Zarrab took the stand wearing tan scrubs a month after pleading guilty to seven crimes, including conspiracy, violating U.S. sanctions, bank fraud, money laundering and paying a bribe to a prison guard to get alcohol and the use of a cellphone.
Atilla, a 47-year-old former deputy CEO of Halkbank, has pleaded not guilty. A lawyer for Atilla attacked Zarrab's credibility Tuesday during opening statements, saying the trial is about Zarrab's crimes.
As he testified, Zarrab described his 2016 arrest as he arrived in the U.S. for a trip to Disney World with his wife and daughter.
He said he initially lied to U.S. authorities when he was confronted with crimes.

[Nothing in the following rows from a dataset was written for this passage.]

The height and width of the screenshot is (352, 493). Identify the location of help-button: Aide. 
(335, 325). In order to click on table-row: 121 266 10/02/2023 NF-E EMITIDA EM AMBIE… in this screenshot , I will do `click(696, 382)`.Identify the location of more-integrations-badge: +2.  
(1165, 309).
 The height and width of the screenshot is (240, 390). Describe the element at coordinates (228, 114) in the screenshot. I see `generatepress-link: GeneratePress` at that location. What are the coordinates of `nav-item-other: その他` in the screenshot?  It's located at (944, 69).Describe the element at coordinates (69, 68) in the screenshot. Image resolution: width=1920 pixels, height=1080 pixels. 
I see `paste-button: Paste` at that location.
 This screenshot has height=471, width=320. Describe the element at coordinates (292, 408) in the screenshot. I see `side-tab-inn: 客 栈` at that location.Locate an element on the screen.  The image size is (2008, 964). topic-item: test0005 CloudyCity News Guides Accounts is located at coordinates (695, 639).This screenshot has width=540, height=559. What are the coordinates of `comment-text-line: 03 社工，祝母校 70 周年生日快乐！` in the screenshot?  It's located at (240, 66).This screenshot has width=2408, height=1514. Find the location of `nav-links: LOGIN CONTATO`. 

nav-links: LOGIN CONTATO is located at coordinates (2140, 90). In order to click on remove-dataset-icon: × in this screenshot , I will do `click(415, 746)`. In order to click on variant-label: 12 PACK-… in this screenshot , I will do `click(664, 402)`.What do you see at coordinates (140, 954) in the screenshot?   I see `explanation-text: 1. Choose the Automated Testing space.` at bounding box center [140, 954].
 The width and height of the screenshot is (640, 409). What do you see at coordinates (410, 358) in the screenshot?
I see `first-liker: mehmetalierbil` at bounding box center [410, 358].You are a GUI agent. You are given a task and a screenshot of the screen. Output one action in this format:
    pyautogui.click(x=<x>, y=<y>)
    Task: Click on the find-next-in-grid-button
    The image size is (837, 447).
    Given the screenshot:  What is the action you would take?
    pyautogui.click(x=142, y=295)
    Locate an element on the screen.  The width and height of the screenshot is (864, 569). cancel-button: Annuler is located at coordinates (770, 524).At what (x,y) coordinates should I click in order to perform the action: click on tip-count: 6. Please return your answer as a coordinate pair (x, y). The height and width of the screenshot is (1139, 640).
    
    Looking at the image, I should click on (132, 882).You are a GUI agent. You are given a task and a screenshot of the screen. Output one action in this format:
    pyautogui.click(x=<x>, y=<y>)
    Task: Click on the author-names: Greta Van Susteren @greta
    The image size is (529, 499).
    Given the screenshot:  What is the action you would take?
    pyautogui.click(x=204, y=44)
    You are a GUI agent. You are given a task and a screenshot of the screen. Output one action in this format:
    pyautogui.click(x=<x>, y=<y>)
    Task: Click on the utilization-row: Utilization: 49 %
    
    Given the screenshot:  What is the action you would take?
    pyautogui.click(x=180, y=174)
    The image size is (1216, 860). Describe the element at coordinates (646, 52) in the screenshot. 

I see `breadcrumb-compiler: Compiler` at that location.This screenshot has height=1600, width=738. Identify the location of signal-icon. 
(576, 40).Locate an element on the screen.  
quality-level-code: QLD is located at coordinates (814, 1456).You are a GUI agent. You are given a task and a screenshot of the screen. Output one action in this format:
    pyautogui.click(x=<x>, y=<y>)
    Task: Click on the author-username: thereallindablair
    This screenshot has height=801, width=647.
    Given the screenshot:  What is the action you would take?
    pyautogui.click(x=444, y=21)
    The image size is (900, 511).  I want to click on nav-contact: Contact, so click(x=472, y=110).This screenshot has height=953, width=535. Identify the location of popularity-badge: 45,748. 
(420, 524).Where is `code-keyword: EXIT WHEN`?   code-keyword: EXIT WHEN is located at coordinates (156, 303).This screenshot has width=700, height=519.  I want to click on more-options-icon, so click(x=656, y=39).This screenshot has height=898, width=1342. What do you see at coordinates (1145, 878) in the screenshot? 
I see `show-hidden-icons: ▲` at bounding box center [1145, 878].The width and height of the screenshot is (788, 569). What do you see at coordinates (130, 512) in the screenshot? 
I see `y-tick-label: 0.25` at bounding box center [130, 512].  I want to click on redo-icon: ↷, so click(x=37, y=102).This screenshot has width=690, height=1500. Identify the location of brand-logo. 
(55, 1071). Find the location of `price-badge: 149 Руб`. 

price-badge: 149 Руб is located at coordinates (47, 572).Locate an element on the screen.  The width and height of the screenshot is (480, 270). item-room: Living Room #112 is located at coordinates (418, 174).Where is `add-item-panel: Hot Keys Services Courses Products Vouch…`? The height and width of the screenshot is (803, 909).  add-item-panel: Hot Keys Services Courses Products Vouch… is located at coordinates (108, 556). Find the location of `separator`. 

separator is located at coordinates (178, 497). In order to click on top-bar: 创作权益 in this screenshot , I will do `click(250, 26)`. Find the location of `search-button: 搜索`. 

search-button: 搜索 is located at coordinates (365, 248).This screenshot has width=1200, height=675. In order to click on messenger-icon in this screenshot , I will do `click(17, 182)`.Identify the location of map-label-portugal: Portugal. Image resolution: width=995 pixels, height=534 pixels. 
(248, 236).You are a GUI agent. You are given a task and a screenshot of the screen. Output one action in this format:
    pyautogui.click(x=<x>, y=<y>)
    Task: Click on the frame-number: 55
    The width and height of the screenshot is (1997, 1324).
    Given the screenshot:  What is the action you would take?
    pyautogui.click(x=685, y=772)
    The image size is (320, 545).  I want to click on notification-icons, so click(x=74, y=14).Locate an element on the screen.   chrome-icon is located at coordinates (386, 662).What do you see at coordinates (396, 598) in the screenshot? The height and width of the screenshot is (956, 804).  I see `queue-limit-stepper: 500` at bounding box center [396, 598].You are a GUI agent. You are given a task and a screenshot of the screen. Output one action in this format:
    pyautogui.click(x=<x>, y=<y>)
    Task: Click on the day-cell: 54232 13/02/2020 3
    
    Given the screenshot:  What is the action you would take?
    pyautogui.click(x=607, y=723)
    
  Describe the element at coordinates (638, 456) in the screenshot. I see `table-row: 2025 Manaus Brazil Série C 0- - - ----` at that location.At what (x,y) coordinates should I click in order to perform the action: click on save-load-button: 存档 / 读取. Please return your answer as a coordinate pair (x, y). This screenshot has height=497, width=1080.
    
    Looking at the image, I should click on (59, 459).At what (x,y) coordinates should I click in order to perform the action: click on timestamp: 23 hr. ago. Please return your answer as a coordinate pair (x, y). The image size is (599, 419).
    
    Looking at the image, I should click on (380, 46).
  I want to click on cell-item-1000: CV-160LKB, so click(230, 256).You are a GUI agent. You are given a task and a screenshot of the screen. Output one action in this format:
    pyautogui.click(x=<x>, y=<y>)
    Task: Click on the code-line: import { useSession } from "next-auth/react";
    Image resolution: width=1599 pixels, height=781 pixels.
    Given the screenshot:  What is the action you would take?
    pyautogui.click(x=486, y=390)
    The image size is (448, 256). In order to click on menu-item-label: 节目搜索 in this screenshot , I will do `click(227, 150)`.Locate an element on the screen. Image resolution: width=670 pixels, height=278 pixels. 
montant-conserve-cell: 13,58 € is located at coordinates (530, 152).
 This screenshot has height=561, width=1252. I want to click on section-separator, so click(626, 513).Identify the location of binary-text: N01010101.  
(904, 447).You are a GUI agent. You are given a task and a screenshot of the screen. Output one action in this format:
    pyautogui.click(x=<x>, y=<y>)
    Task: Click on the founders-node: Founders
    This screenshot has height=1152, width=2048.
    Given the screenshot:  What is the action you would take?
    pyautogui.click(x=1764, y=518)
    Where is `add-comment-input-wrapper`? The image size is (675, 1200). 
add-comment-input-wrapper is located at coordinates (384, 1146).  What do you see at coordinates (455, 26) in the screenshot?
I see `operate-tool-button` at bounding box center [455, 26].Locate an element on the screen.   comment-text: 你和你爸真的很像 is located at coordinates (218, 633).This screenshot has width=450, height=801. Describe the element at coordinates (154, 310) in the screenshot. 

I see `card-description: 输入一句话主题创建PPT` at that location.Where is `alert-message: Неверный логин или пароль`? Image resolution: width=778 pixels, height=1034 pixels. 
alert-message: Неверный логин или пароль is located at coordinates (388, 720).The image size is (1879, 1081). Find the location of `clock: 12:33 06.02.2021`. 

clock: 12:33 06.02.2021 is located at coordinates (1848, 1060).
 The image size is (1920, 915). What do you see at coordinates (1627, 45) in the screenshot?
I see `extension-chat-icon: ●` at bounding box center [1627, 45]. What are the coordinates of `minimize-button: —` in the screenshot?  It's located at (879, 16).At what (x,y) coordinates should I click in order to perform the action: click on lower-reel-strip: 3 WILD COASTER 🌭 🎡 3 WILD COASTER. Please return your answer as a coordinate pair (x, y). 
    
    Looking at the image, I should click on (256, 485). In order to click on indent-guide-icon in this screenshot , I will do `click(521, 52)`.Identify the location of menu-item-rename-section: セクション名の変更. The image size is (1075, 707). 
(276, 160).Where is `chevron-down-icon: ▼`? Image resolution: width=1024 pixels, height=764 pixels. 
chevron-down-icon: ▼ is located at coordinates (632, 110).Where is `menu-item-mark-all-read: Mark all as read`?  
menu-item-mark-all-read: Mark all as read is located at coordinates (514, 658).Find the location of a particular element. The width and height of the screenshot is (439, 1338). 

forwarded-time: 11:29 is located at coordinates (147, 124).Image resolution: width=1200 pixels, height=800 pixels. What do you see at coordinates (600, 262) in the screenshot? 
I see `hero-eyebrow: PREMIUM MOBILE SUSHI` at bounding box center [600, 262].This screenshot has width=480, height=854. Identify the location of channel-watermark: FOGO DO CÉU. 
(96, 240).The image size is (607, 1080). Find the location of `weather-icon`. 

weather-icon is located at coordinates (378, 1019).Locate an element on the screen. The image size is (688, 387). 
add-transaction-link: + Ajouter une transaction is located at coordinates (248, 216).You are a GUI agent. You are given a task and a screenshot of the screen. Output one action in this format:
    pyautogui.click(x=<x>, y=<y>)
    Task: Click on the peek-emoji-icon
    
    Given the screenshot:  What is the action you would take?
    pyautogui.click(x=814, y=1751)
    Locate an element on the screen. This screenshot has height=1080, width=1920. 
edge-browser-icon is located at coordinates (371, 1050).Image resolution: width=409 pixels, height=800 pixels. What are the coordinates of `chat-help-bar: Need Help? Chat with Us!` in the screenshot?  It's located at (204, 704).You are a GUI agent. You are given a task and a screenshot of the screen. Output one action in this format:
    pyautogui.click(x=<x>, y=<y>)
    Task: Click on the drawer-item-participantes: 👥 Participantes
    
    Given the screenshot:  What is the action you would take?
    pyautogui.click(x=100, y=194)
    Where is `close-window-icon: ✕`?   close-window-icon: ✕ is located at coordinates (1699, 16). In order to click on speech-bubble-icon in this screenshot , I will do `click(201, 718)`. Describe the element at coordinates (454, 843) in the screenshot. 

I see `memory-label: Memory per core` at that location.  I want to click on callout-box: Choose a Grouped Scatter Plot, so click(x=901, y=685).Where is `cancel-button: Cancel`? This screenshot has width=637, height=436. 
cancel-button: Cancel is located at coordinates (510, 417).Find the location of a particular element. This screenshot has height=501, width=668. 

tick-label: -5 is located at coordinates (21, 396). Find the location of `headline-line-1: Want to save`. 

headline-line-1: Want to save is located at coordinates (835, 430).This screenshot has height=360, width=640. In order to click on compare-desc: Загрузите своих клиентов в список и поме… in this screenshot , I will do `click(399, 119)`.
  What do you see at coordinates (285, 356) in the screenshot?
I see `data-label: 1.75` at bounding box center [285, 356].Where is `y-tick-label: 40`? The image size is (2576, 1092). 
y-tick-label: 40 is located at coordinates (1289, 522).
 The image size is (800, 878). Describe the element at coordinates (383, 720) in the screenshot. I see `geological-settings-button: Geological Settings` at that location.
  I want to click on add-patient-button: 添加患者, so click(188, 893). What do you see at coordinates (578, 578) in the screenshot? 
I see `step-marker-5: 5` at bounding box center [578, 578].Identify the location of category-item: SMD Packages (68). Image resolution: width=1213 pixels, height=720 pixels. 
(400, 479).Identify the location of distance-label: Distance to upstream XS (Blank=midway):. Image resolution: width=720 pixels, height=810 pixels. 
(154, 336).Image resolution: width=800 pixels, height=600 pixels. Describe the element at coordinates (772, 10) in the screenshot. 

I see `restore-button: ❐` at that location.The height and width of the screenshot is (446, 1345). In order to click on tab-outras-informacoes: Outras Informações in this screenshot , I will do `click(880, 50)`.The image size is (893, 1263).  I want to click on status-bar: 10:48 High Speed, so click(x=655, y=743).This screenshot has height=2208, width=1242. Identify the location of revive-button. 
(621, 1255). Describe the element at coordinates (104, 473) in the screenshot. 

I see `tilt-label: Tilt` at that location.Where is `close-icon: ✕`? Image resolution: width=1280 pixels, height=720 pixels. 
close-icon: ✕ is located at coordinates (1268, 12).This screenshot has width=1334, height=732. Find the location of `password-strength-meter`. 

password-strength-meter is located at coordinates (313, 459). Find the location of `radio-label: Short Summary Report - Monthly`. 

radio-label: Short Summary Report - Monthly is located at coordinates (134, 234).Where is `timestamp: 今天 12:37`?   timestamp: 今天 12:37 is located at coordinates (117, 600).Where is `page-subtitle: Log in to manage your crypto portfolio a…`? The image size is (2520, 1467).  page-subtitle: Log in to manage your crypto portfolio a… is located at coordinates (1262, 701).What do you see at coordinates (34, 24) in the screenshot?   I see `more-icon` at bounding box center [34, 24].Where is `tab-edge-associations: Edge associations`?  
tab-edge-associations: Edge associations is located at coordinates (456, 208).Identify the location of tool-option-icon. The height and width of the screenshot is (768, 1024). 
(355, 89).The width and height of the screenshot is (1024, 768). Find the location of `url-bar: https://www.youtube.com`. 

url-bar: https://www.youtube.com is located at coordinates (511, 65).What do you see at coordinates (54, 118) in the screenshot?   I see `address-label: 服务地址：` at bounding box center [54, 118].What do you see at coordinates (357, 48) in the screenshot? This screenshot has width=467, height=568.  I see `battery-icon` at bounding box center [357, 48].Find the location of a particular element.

"I did not know what I was facing and after a long trip I was shocked and I couldn't give the right answers," Zarrab said. "I was afraid."
The prosecution in Manhattan has been major news in Turkey, where Erdogan has repeatedly asked the U.S. to release Zarrab.
Turkey's deputy prime minister recently said Zarrab was a "hostage" being forced to testify against Turkey's government.